**To do**.
1: Below is a summary of a Supreme Court of India pension ruling. Copy the summary word for word, starting at the words "It was held that as" and ending after the words "a pensionable establishment.".
2: Using the summary of the pension ruling below, say whether each statement agrees with it, answering yes or no and quoting the words that decide it.
(a) Service in the work-charged establishment is to be treated as qualifying service for pension.
(b) The court struck down Rule 3(8) as invalid.
(c) The employees' services were never regularized.

>> begin Extract to read

Supreme Court of India

Justice Arun Mishra, Justice S. Abdul Nazeer and Justice M. R Shah

The SC {PREM SINGH v. STATE OF UTTAR PRADESH & ORS.} holds that in view of reading down Rule 3(8) of the U.P. Retirement Benefits Rules, 1961, services rendered in the work-charged establishment shall be treated as qualifying service under the aforesaid rule for grant of pension. 

It was held that it was unfair on the part of the State Government and its officials to take work from the employees on the work-charged basis. They ought to have resorted to an appointment on regular basis. The taking of work on the work charged basis for long amounts to adopting the exploitative device. Later on, though their services have been regularized. However, the period spent by them in the work-charged establishment has not been counted towards the qualifying service. Thus, they have not only been deprived of their due emoluments during the period they served on less salary in work charged establishment but have also been deprived of counting of the period for pensionary benefits as if no services had been rendered by them. The State has been benefitted by the services rendered by them in the heydays of their life on less salary in work charged establishment.

It was held that as it would be unjust, illegal and impermissible to make aforesaid classification to make the Rule 3(8) valid and non discriminatory, the SC read down the provisions of Rule 3(8) and hold that services rendered even prior to regularisation in the capacity of work-charged employees, contingency paid fund employees or non-pensionable establishment shall also be counted towards the qualifying service even if such service is not preceded by temporary or regular appointment in a pensionable establishment.

>> end Extract to read
>> begin Dataset section

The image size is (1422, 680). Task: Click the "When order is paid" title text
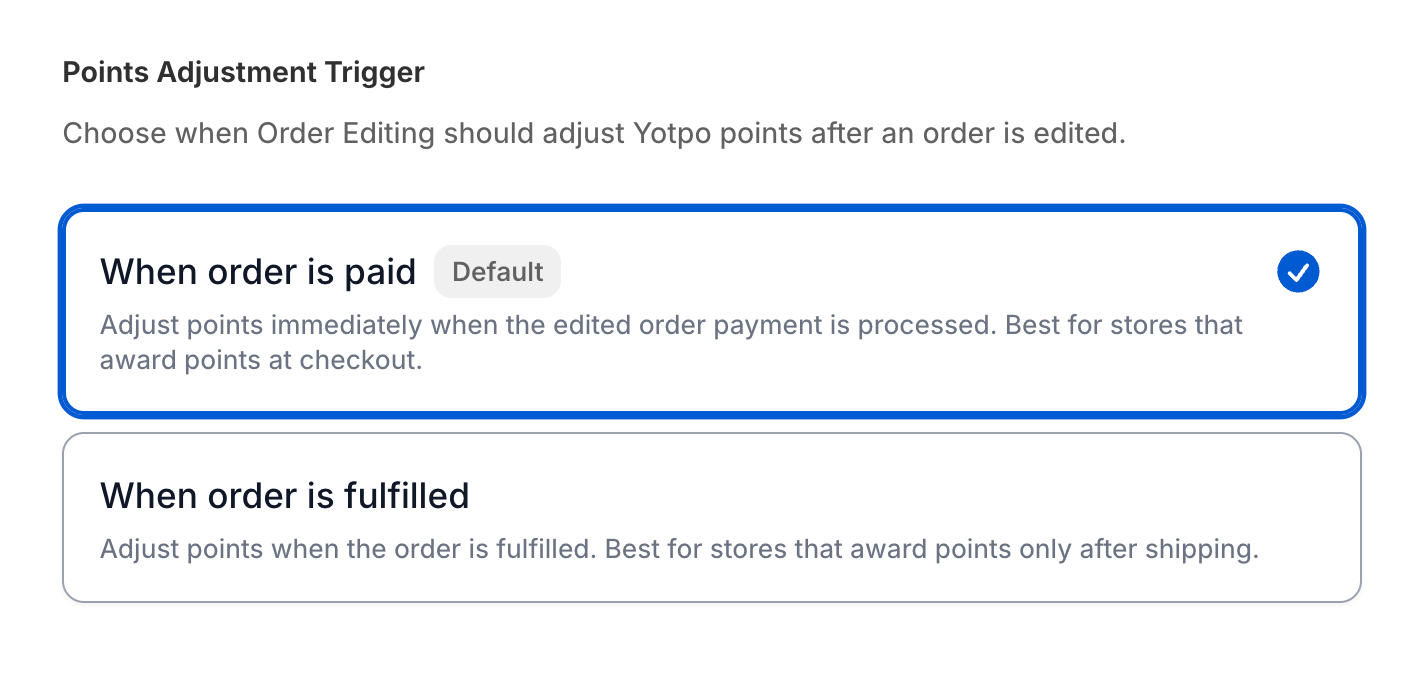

>> end Dataset section

**The solutions**.
1:
It was held that as it would be unjust, illegal and impermissible to make aforesaid classification to make the Rule 3(8) valid and non discriminatory, the SC read down the provisions of Rule 3(8) and hold that services rendered even prior to regularisation in the capacity of work-charged employees, contingency paid fund employees or non-pensionable establishment shall also be counted towards the qualifying service even if such service is not preceded by temporary or regular appointment in a pensionable establishment.

2:
(a) Yes: "services rendered in the work-charged establishment shall be treated as qualifying service under the aforesaid rule for grant of pension."
(b) No: "the SC read down the provisions of Rule 3(8)"
(c) No: "Later on, though their services have been regularized."